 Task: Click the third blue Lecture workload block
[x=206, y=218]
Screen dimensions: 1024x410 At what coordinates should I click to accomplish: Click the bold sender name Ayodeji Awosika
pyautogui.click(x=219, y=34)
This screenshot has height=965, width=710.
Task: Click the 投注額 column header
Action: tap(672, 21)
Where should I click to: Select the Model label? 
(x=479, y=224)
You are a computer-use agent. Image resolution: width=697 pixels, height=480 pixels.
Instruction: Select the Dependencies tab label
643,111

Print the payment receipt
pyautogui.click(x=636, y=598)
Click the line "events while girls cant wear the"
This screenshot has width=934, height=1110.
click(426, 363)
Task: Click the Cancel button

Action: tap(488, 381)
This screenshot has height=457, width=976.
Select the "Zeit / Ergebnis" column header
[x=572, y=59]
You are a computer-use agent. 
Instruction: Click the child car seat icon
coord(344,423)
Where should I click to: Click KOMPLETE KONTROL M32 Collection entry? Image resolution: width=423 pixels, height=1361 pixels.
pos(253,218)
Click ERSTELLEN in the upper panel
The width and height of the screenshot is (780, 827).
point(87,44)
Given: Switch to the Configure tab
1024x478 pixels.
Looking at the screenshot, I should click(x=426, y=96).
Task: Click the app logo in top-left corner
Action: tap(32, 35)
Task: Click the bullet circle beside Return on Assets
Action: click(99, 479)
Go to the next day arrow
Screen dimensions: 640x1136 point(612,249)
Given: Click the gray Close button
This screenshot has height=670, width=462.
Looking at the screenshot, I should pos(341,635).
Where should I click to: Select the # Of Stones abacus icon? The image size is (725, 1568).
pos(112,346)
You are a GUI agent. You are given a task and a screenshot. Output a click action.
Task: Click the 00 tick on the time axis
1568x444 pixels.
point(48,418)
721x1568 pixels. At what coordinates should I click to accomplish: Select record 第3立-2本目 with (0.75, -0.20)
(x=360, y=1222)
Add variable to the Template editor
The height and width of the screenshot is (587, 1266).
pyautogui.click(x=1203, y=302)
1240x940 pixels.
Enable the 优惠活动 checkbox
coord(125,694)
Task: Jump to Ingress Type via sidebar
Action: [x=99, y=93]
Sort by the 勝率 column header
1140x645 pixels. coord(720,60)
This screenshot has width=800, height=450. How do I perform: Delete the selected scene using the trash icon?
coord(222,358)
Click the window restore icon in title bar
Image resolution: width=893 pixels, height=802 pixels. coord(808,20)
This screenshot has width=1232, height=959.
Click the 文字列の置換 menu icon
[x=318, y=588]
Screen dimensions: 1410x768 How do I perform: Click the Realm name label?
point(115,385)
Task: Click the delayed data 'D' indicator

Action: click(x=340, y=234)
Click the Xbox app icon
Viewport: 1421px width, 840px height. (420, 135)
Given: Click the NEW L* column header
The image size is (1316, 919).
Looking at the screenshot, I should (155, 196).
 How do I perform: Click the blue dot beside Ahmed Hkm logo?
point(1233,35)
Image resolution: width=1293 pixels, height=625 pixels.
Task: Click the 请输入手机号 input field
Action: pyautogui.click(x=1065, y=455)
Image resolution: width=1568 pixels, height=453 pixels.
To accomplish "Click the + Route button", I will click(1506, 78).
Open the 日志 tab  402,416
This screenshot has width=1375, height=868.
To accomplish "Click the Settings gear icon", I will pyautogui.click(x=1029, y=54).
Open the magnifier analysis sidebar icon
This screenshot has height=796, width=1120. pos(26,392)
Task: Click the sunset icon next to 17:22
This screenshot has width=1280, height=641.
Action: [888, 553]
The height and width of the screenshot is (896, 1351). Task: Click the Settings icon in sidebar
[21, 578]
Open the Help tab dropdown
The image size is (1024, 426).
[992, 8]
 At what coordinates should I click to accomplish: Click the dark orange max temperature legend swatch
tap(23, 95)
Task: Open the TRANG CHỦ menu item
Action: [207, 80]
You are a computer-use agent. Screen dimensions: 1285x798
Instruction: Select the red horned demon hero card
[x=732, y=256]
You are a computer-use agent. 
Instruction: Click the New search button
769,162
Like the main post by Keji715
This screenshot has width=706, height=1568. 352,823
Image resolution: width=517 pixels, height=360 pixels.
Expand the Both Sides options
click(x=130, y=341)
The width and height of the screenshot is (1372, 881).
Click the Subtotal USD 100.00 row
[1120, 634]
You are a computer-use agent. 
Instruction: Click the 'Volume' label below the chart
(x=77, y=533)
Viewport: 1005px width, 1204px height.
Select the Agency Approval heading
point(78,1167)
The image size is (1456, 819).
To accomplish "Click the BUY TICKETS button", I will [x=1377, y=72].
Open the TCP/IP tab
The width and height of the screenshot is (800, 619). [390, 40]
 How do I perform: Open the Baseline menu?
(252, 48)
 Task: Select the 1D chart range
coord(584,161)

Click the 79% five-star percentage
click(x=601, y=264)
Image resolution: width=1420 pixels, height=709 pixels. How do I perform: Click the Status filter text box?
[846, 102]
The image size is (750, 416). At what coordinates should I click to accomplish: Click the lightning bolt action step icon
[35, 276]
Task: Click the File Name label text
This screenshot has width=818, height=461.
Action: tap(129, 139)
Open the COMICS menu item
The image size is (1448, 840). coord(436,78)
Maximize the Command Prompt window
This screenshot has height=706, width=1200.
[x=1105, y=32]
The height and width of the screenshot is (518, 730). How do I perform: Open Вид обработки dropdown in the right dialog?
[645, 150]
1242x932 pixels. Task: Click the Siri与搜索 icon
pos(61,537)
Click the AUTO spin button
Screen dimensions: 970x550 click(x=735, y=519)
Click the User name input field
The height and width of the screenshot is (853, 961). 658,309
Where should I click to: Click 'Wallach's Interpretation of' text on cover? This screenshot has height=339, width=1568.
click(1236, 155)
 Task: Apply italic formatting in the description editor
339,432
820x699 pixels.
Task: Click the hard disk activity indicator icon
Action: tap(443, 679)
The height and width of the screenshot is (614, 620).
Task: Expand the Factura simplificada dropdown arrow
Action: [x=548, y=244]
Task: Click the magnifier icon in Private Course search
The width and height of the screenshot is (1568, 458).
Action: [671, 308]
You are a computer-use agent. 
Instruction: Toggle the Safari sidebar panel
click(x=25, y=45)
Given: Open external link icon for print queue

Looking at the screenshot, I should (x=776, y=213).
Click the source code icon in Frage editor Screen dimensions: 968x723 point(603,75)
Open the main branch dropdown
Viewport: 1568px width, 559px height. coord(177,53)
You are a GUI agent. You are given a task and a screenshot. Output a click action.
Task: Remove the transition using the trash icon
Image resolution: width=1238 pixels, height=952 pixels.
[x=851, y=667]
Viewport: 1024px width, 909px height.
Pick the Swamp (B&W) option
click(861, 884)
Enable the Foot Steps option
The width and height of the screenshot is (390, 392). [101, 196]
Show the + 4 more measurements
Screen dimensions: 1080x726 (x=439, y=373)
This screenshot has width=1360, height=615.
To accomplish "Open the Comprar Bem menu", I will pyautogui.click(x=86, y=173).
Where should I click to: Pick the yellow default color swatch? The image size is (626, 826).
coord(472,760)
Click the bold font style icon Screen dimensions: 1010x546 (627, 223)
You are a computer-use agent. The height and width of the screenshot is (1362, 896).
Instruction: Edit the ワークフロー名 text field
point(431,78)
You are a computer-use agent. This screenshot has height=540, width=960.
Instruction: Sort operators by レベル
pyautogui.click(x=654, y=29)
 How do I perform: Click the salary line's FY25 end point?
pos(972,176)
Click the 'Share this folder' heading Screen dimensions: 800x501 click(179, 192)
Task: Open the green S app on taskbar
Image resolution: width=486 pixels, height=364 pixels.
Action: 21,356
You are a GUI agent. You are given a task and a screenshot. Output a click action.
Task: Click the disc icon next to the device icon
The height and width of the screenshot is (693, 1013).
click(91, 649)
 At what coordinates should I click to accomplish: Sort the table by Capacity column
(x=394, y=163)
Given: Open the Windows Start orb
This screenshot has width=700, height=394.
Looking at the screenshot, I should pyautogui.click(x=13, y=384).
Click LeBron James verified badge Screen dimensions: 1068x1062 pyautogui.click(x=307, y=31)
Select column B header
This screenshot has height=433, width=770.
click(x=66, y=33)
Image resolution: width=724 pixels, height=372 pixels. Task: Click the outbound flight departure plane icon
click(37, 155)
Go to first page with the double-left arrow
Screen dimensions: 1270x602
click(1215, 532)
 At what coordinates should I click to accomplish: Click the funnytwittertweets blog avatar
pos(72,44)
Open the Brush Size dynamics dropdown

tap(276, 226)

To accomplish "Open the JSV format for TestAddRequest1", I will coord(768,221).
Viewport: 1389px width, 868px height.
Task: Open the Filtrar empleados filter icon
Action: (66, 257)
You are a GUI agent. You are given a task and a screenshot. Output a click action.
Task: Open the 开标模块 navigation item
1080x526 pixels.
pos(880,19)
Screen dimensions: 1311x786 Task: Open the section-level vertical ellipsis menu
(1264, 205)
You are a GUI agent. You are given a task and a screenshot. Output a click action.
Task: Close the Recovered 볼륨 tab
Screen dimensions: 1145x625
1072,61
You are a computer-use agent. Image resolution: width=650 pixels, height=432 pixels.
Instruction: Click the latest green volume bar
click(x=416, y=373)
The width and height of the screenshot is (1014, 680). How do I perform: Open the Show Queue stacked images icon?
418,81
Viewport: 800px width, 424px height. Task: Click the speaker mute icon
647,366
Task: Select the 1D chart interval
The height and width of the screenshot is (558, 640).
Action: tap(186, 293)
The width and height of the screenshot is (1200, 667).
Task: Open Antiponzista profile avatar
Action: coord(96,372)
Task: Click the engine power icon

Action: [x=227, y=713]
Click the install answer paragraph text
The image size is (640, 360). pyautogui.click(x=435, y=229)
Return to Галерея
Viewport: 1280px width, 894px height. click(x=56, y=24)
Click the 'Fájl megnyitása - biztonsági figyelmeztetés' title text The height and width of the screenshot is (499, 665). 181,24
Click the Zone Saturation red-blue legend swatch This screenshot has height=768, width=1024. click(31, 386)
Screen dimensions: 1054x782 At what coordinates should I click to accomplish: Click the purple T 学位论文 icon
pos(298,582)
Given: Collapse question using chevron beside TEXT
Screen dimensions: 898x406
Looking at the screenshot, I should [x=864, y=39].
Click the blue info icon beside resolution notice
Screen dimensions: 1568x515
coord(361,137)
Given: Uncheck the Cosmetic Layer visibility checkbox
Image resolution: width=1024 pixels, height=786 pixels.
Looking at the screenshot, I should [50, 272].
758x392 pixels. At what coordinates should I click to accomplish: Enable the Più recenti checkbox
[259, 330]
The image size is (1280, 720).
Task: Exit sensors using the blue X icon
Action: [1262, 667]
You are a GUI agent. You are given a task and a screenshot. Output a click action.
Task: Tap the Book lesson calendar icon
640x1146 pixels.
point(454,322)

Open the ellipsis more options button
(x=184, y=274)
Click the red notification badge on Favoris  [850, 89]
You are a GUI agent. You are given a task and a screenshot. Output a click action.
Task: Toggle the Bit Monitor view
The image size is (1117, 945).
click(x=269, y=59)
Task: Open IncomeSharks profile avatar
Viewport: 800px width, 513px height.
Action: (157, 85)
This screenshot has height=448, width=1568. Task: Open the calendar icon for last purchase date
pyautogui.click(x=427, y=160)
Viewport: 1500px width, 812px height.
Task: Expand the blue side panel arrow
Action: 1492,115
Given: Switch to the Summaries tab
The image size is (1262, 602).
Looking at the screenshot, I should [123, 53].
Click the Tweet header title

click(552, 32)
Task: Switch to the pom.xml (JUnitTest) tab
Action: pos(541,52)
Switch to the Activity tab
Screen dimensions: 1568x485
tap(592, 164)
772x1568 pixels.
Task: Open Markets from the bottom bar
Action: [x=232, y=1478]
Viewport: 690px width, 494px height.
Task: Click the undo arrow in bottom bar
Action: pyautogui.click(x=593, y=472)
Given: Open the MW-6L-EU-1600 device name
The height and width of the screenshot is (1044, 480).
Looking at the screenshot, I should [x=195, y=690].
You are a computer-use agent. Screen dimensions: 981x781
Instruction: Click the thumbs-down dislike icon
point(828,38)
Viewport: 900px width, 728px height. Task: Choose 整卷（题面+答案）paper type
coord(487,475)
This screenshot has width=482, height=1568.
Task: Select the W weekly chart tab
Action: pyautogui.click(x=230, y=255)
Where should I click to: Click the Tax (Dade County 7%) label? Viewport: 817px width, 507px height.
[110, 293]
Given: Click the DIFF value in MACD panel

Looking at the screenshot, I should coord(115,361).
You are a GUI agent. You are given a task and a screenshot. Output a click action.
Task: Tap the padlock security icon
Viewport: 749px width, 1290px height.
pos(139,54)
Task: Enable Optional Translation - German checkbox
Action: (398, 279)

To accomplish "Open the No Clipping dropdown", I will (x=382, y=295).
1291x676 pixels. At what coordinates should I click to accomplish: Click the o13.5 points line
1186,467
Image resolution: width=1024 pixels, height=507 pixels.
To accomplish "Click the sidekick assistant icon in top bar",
══════
*Exercise:* The answer should consist of every line above in which "device" appears.

*Answer to this exercise:*
Task: Click the disc icon next to the device icon
Given: Open the MW-6L-EU-1600 device name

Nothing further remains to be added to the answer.